Friday, February 28, 2020

Beware a Lack of Knowledge When Incoterms and Contract Details Affect Export and Import Shipments

Revised ICC Terms Need to Be Studied by Freight Forwarding Agents and Suppliers Alike
Shipping News Feature

UK – WORLDWIDE – Every decade since 1980 the standard terms of contract between exporters and importers have been updated by the International Chambers of Commerce (ICC). Known collectively as Incoterms all shipping and forwarding agents, as well as merchants, should be familiar with a full glossary of the terms so essential in making each party in a transaction fully aware of their responsibilities.

Incoterms have in fact been around since 1936 and in January of this year a new set of less familiar terms were introduced. Those seeking to understand the full meaning of the terms can take a course with the ICC Academy to gain a certificate proving their comprehension of them, but for most however a working knowledge of exactly what they are buying into will probably be enough.
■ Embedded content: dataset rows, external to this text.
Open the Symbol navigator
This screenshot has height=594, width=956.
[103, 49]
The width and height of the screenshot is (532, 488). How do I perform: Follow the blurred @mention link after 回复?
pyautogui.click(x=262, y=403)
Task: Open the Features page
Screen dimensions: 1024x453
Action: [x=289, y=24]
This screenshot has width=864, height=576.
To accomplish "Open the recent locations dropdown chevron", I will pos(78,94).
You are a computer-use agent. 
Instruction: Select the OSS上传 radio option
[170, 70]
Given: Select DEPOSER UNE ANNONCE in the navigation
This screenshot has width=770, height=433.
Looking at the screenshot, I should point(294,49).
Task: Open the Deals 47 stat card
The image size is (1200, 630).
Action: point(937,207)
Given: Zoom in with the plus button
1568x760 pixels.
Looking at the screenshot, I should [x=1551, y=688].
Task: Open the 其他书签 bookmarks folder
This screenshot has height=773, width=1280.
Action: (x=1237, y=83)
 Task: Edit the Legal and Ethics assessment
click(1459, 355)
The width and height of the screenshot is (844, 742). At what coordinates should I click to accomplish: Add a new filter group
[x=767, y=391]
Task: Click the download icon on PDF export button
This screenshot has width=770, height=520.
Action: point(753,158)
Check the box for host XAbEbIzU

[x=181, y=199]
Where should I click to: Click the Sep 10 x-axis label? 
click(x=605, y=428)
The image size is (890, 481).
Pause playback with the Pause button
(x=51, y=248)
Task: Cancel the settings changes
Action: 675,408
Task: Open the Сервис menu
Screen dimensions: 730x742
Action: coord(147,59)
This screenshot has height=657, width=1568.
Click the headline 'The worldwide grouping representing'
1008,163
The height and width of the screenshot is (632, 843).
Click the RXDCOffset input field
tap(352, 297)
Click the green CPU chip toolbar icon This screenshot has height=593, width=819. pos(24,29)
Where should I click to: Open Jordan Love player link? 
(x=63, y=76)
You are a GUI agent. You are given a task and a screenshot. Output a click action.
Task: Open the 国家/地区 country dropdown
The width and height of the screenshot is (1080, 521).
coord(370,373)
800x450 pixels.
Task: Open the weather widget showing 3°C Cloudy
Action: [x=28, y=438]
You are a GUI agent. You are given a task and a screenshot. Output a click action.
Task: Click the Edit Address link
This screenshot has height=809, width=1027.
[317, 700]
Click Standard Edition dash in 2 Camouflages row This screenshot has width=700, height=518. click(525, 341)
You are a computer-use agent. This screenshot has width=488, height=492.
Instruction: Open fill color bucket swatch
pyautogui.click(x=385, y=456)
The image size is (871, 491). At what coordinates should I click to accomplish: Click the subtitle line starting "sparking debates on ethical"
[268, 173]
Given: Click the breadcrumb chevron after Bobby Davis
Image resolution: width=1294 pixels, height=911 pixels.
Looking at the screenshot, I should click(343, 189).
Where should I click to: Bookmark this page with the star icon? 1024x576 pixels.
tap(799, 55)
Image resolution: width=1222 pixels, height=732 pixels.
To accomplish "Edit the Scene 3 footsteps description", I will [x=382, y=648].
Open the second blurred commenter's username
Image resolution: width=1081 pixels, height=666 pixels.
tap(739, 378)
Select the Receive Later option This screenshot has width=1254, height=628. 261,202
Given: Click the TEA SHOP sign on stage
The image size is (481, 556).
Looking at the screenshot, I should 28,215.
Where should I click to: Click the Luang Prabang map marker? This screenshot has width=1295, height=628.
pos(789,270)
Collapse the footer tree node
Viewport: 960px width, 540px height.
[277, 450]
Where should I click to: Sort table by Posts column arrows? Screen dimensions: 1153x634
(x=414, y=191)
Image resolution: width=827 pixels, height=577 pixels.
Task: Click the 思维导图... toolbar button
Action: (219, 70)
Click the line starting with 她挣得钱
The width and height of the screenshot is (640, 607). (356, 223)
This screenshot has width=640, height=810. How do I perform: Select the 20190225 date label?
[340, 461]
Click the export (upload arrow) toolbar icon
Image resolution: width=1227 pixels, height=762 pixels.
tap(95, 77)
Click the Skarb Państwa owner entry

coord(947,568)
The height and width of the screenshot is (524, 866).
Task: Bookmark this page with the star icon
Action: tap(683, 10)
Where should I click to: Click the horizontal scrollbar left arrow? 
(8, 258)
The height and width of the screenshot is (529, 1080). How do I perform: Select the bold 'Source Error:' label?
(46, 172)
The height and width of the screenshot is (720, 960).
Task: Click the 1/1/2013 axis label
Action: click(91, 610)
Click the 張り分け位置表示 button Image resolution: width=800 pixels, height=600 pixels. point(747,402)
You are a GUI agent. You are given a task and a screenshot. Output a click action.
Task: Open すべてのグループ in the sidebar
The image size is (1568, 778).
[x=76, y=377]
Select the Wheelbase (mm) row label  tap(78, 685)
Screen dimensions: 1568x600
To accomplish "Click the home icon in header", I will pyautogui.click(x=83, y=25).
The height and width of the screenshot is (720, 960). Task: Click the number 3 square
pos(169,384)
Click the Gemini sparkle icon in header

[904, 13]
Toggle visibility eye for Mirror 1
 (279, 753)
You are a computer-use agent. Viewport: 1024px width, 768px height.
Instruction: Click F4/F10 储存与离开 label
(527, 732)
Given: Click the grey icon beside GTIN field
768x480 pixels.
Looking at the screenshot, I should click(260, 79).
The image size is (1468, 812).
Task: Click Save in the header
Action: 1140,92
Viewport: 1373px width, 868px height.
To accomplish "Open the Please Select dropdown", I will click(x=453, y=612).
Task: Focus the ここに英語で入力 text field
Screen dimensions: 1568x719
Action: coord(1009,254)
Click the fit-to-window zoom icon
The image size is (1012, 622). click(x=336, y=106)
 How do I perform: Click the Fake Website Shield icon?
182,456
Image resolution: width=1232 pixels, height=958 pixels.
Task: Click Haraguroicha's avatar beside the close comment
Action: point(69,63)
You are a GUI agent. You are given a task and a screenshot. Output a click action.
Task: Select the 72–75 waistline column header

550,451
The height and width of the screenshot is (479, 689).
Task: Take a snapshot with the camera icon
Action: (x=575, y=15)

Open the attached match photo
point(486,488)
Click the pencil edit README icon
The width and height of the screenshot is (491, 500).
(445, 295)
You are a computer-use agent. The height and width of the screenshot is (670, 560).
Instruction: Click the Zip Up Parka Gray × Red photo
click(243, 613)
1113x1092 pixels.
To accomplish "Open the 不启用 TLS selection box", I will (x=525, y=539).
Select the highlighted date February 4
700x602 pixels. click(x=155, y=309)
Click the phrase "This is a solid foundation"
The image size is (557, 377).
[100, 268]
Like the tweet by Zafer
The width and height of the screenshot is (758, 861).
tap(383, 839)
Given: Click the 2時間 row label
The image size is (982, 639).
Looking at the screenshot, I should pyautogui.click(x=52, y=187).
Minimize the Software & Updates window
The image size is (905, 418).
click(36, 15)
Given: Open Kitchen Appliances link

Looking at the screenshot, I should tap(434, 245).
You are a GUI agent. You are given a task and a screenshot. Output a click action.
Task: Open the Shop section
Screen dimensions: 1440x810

Certain changes introduced this year have a particular relevance, the term FCA (Free Carrier) seems to be superseding the previously favoured FOB (Free on Board). FOB shipments leave the seller exposed to problems at the loading port. The seller remains liable for the goods right up until the moment they actually cross the deck onto the ship. FCA can be used for any transport mode, or a series of transport modes and is seen as a very flexible rule that is suitable for all situations where the buyer arranges the main carriage.

This allows the seller to extract a ‘named place’ from the buyer, which could be for example a freight terminal. When delivery is effected and the goods signed for then responsibility passes to the buyer. The term also affects ‘ex works’ status as it means under FCA terms even if the named place is the seller’s premises, the goods have to actually be loaded onto the collecting transport before he or she can absolve themselves of responsibility.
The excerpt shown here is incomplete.